The 400 Blows: Without hesitation the best coming of age film of all time. This is really the film that launched the French New Wave. François Truffaut changed the face of cinema over the corse of his career but this is really the one that changed it the most. Perhaps the most amazing thing about the movie is that it predicted the May 1968 student riots in France. In the beginning of the film the teacher explodes at the kids because of all the graffiti on the walls, their disruptive behavior, etc. He yells, “What will France be like in 10 years!?” It is a largely autobiographical account of Truffaut’s childhood. From the masterful camerawork inspired by Jean Renoir, to the location shooting inspired by Italian Neorealism, to Jean-Pierre Leaud’s magnificent performance, this film is absolutely beautiful and unforgettable. A universally relatable classic that should be seen by everyone.
8 ½: The film that solidified Federico Fellini’s break from the Italian neorealist movement. The film the began Fellini’s surrealist phase. This phase notoriously began because Fellini had done LSD, which completely changed his life, while shooting La Dolce Vita. Fellini develops the main character through showing us his dreams. This is one of Fellini’s most autobiographical films, and it is his masterpiece. My second favorite Nina Rota score after The Godfather and my favorite film from my favorite director!

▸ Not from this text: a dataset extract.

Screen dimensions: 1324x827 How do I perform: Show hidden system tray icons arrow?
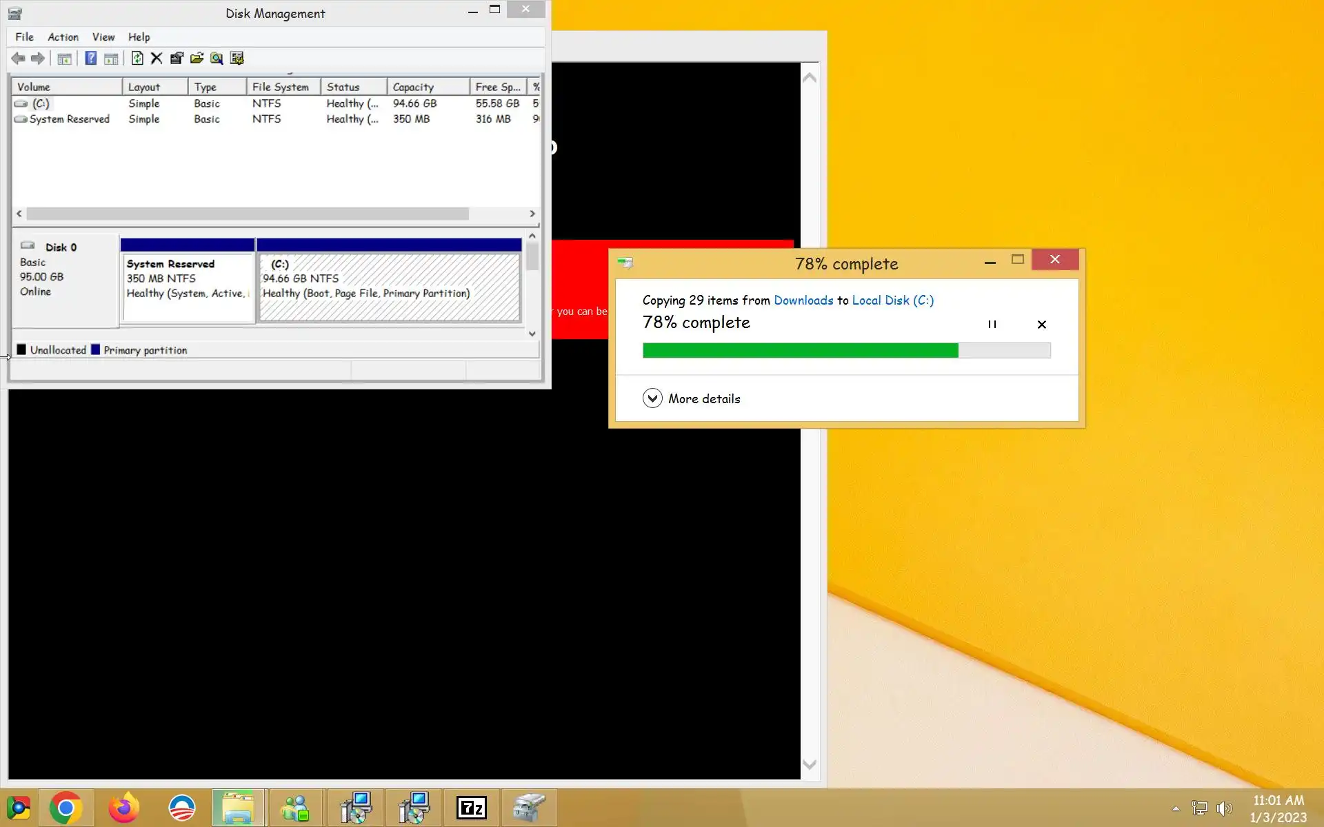[x=1176, y=808]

La Dolce Vita: Fellini’s critique of celebrity life and the press. The word “paparazzi” actually comes from this movie. The title translates to “The Sweet Life.” It also is a commentary on the seven deadly sins. The movie takes place over seven days in the seven hills of Rome. It is the first collaboration between Fellini and Marcello Mastroianni, one of the great actor-director partnerships of all time. It has one of the best film scenes of all time in it: the “Trevi Fountain scene”. Yet another timeless score from Nina Rota, one of the best performances ever from one of the best actors ever; Marcello Mastroianni, and one of the most well directed films ever from Federico Fellini.
The Seventh Seal: One of the masterpieces of foreign cinema. From one of my favorite directors of all time: Ingmar Bergman. The best existential film of all time in my opinion. The best words to describe this film would be slow, monochrome, and mystical. Legendary actor Max von Sydow brings one of the best movie characters ever alive in his best performance to date. Ingmar Bergman is the best director to ever deal with existential themes.

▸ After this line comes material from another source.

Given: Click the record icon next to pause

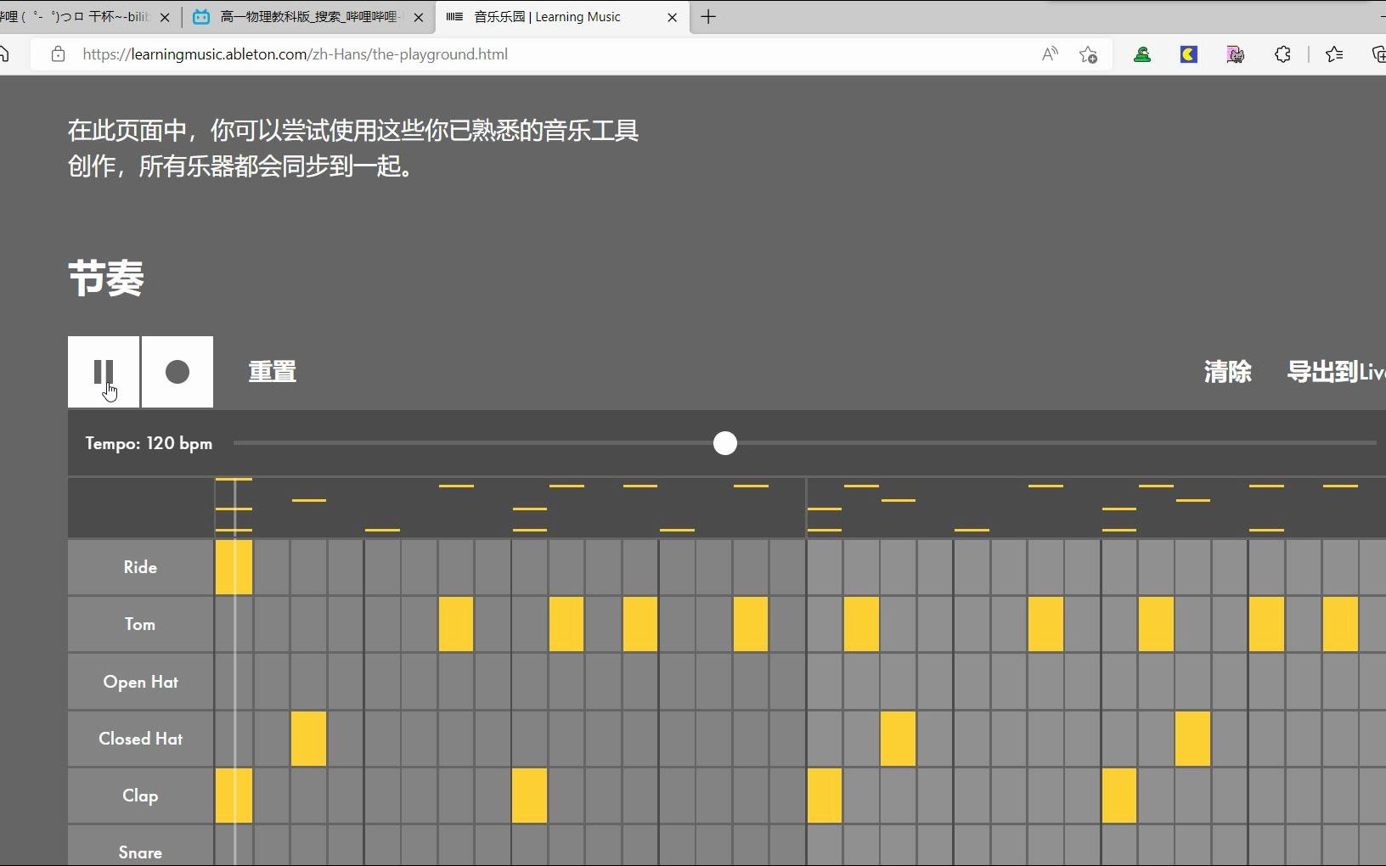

There Will Be Blood: My favorite film of the 21st century. Daniel Day-Lewis gives the best acting performance of all time in this film, and it stands as Paul Thomas Anderson’s best film. You can tell that he is aging from watching this and his older films. He keeps some stylistic trademarks such as the constantly moving camera, the extremely loud music, and exploring themes of family. What changes is that rather than the very fast camera, the camera rather moves much slower and the shots are very carefully composed, and the pacing is slower and is much more detailed. The film is an examination of capitalism and greed that came out at the perfect time- the beginning of the Great Recession. Surely to be a classic in the future.
Apocalypse Now: Francis Ford Coppolas best film, even better than The Godfather. He shows us the horrors of war in a way that no film has before and no film ever will again. My favorite film opening of all time. The film features some of the best editing I have ever seen. It is edited so that it will show our main character and what he is looking at, at the same time. Shots will open with what he is looking at and half of the screen will dim and we will see our lead character’s reaction. Starring Martin Sheen, Marlon Brando, Laurence Fishburne, Dennis Hopper, Harrison Ford and more, it has one of the greatest casts of all time.